Ask the questions one at a time, waiting for feedback on each question before continuing.
If a question can be answered by exploring the codebase, explore the codebase instead.
Continue until the target has been thoroughly stress-tested and the major assumptions, risks, tradeoffs, documentation updates, and open decisions are explicit.
MBM domain awareness
During codebase exploration, also look for existing documentation:
UBIQUITOUS_LANGUAGE.md at the repository root is the single canonical glossary for MBM language.
docs/kdr/ contains Knowledge Decision Records.

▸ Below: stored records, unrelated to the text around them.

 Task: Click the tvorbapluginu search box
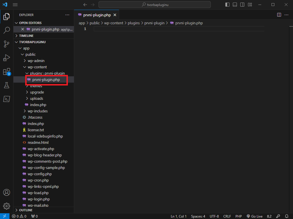[x=154, y=5]
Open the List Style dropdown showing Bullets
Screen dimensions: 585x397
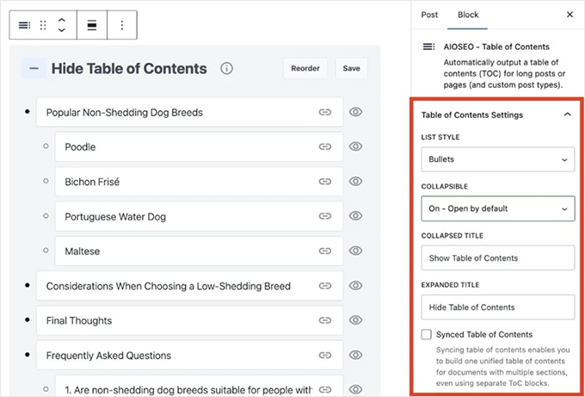pos(497,159)
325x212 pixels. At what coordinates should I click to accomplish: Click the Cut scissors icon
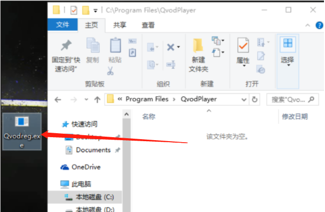pyautogui.click(x=110, y=71)
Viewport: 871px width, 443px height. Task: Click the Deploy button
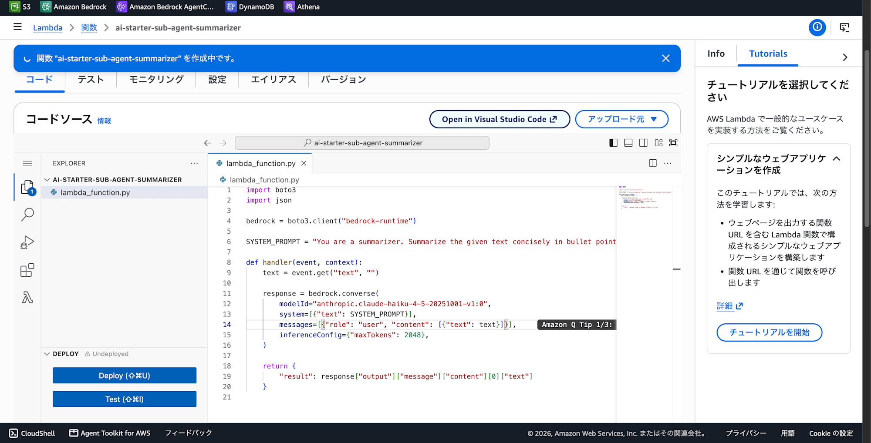coord(125,376)
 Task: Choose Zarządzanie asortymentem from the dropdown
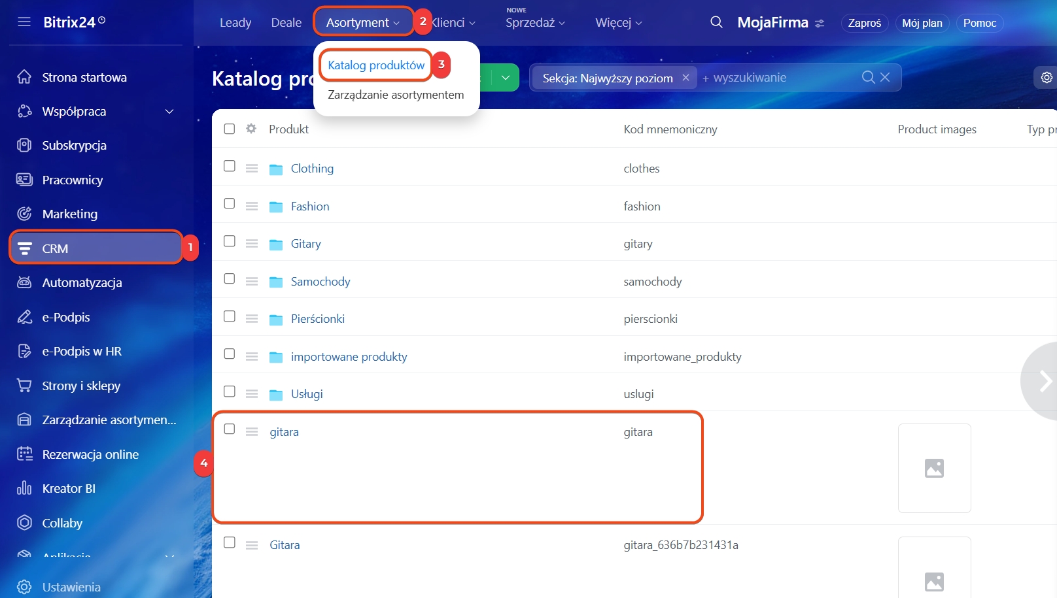tap(396, 95)
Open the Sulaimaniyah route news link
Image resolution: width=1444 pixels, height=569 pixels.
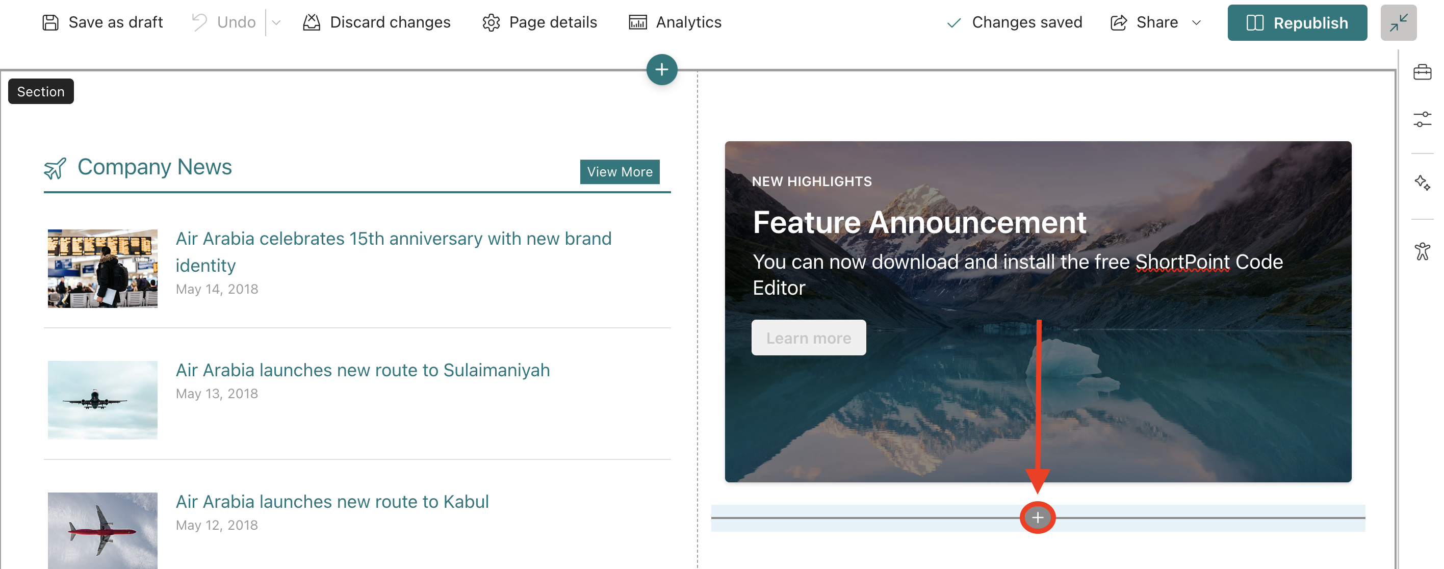pos(362,370)
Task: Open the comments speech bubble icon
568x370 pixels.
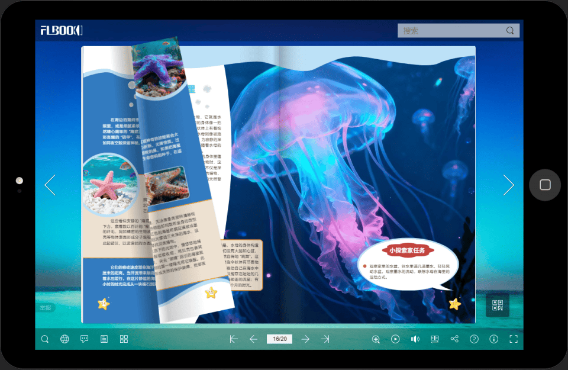Action: click(85, 339)
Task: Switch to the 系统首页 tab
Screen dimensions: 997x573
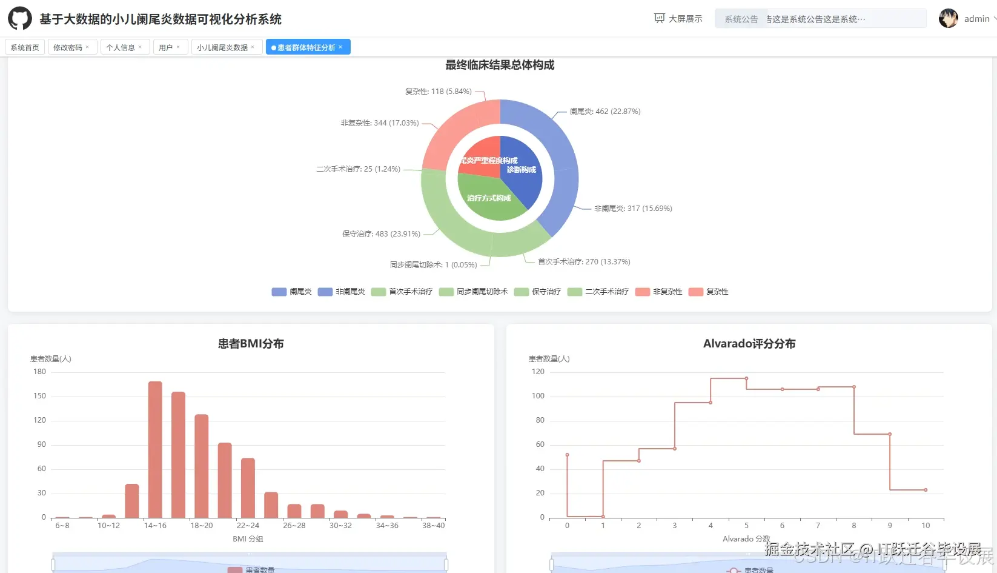Action: point(24,47)
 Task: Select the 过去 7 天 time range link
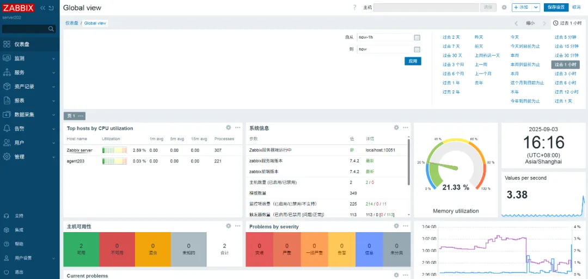point(451,46)
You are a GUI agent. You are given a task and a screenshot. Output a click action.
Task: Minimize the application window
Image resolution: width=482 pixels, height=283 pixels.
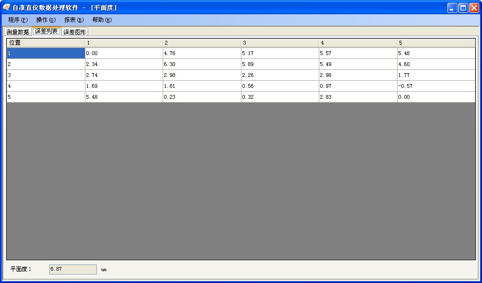pos(452,8)
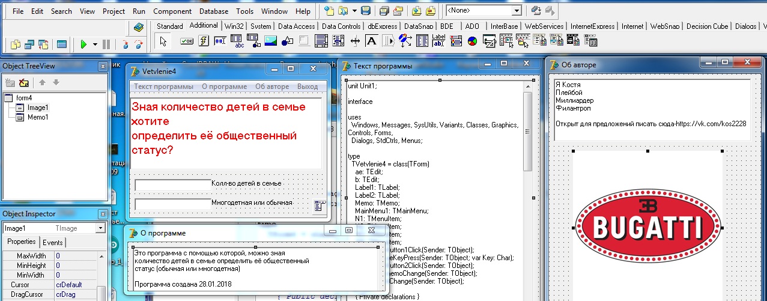Click the Pause program icon

pos(106,44)
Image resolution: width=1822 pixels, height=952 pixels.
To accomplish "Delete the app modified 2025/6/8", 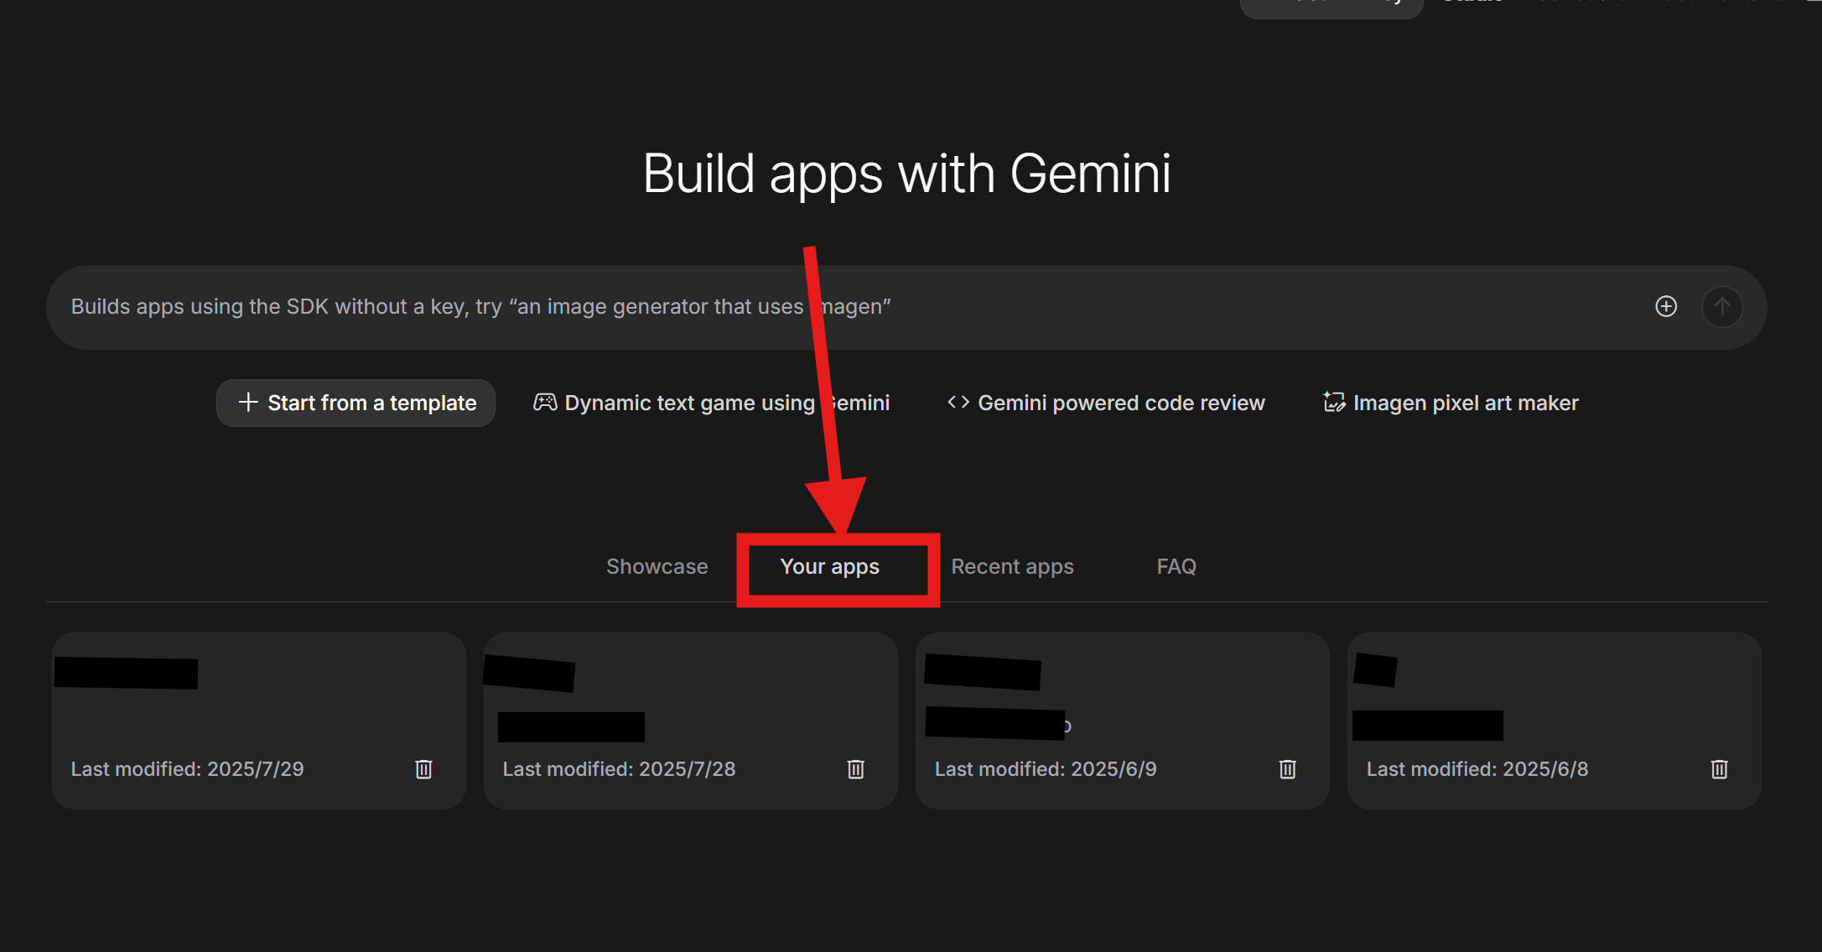I will (x=1719, y=769).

Use KDRs instead of ADRs; do not create docs/adr/.
- Relevant feature briefs and technical docs may live under
docs/feature_briefs/, docs/mbm-arch/, and agents/docs/. Load only the docs relevant to the plan being grilled.
- Follow the repo's
AGENTS.md routing instructions when the discussion touches architecture, API behavior, domain, application, infrastructure, Temporal, or frontend concerns.
File structure
MBM has one repo-level ubiquitous language file and one KDR directory:
/
├── UBIQUITOUS_LANGUAGE.md
├── docs/
│ └── kdr/
│ ├── kdr-25-extracting-bff-endpoints-from-mbm-api.md
│ ├── kdr-26-model-design-format-versioning-api.md
│ └── ...
└── src/
Create files lazily — only when there is something concrete to write. UBIQUITOUS_LANGUAGE.md already exists in this repo; update it inline when a term is resolved. Create a new KDR in docs/kdr/ only when a decision genuinely needs a durable record.
During the session
Challenge against the ubiquitous language
When the user uses a term that conflicts with UBIQUITOUS_LANGUAGE.md, call it out immediately:
Your Ubiquitous Language defines BuildDesign as a structural grouping inside a ModelDesign Version, but you seem to mean the generated file. Do you mean BuildDesign or BuildDesign LXFML Artifact?
Sharpen fuzzy language
When the user uses vague or overloaded terms, propose a precise canonical term from UBIQUITOUS_LANGUAGE.md, or propose a new canonical term if none exists:
You're saying "model" — do you mean ModelDesign, ModelDesign Version, BuildDesign, or a schema/entity type? Those are different concepts in MBM.
Discuss concrete scenarios
When domain relationships are being discussed, stress-test them with specific scenarios. Invent scenarios that probe edge cases and force precision about boundaries between MBM concepts.
Examples:
- A SetDesign references the same ModelDesign as another SetDesign but owns a different Inventory.
- A ModelDesign Version contains multiple BuildDesigns, each with separate BuildDesign LXFML Artifacts.
- A PlacedPart and a ModelElement are accidentally treated as the same concept.
- A Source Artifact and an Original Upload Artifact are confused during format conversion or retrieval.
Cross-reference with code and docs
When the user states how something works, check whether the code and docs agree. If you find a contradiction, surface it:
The KDR says metadata deletes remain idempotent, but this handler returns an error for absent keys — which behaviour should be canonical?
Prefer codebase exploration over asking when the answer is discoverable. Use the smallest relevant search/read needed.
Update UBIQUITOUS_LANGUAGE.md inline
When a term is resolved, update UBIQUITOUS_LANGUAGE.md right there. Don't batch these up — capture them as they happen. Use the format in UBIQUITOUS_LANGUAGE-FORMAT.md.
UBIQUITOUS_LANGUAGE.md should be a glossary and relationship map for MBM domain language. Do not treat it as a scratch pad, implementation spec, delivery plan, or KDR substitute.
Offer KDRs sparingly
Only offer to create or update a KDR when all three are true:
- Hard to reverse — the cost of changing your mind later is meaningful.
- Surprising without context — a future reader will wonder "why did we do it this way?".
- The result of a real trade-off — there were genuine alternatives and one was picked for specific reasons.
If any of the three is missing, skip the KDR. Use the format in KDR-FORMAT.md.
When a discussion changes API behavior at the feature/capability level, also update docs/feature_briefs/api-main-brief.md in the same change, per repo instructions.